No-Neck Blues Band & Embryo - EmbryoNNCK (Staubgold LP)
One of the best early surprises of this year was the news that the modern-day psychonauts NNCK were to be teaming up with latter-day psychonauts Embryo for an LP on Staubgold. If you've heard or saw anything the No-Neck Blues Band were responsible for in the past few years, you'll be solidly behind me when I say that they are one of the most interesting and creative groups currently out there (I mean that in both ways). The decade-old collective appear to be at the height of their creative unity. So it was interesting to me to see what kind of new ideas would flourish once I heard about this collaboration. And it does not disappoint.
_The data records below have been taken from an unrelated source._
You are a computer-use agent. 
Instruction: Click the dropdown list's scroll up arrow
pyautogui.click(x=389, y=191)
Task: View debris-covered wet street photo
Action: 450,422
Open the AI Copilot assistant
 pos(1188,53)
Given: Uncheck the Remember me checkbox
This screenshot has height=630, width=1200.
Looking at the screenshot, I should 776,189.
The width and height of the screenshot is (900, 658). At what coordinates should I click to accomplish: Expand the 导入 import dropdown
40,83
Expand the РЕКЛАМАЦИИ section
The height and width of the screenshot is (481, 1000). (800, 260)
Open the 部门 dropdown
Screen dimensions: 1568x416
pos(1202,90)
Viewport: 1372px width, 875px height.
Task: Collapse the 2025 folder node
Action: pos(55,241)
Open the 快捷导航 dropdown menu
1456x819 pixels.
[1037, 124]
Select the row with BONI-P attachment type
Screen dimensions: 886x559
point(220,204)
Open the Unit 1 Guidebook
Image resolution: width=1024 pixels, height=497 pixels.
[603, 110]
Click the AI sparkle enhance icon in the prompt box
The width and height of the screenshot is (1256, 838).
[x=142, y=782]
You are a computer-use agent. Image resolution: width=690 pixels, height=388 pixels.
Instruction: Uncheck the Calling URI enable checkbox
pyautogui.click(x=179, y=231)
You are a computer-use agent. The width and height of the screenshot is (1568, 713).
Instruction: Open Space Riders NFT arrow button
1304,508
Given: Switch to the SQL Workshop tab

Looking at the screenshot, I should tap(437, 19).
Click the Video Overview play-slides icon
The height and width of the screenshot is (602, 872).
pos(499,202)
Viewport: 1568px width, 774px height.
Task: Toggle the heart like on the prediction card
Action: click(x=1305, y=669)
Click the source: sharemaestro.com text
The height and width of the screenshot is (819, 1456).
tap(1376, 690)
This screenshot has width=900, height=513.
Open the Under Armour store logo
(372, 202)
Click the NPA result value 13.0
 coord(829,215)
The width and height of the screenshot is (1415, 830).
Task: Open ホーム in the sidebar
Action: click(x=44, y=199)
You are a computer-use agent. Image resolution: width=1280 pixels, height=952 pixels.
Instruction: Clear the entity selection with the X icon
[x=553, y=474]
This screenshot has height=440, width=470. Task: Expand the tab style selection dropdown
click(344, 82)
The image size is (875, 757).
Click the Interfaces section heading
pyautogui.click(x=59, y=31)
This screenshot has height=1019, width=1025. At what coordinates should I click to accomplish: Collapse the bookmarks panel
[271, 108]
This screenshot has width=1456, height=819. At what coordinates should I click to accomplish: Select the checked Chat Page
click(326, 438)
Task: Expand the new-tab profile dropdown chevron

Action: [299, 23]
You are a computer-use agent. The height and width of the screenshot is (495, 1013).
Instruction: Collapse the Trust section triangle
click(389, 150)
"EmbryoNNCK" lasts about 45 minutes on record, but the tracks on here are all so tight and of single-vision that I have to wonder if the two groups weren't secretly practicing with each other for months straight, living together, driving each other to soccer practice, etc. I'm sure there's tons of tape left on the recording room floor, but still - these two units sound like they were made for eachother. It's as perfect a krautrock and New Weird America cross-pollination as one could hope for (sorry Acid Mothers Gong!). An absurd amount of instruments (probably communal) frolick and roll over eachother creating numbers ripe with jubilation and ecstacy. Tribal drumthumps, flutes, horns, gamelan (?), piano, marimbas, various noisemakers and even the ol' bass and guitars put in an appearance or two. "Die Farbe Aus Dem All", "After Marja's Cats" and "Five Grams of the Widow" are all pure freaked-out psych-cum-kraut-cum-pop perfection. Things remain all the more captivating when the group slow it down a touch on the distinctly Asian-sounding "Zweiter Sommer", with all its whistling and chanting sounding like something off one of those Sub Rosa "Tibetan Buddhist Rites from the Monasteries of Bhutan" compilations. The last song is a jammer in every sense of its 13 minutes with babbling vocals over a racing drum beat and plucked guitar and violin (?) lines.
All in all this album sounds like something 60/70's psych folkheros like Siloah and Cromagnon couldn't accomplish with all the acid in the world (not for wont of trying, though). "EmbryoNNCK" sounds like the absolute best lost, unearthed psych record not to be released in the genre's golden era. And that's the best compliment I personally can pay these dudes.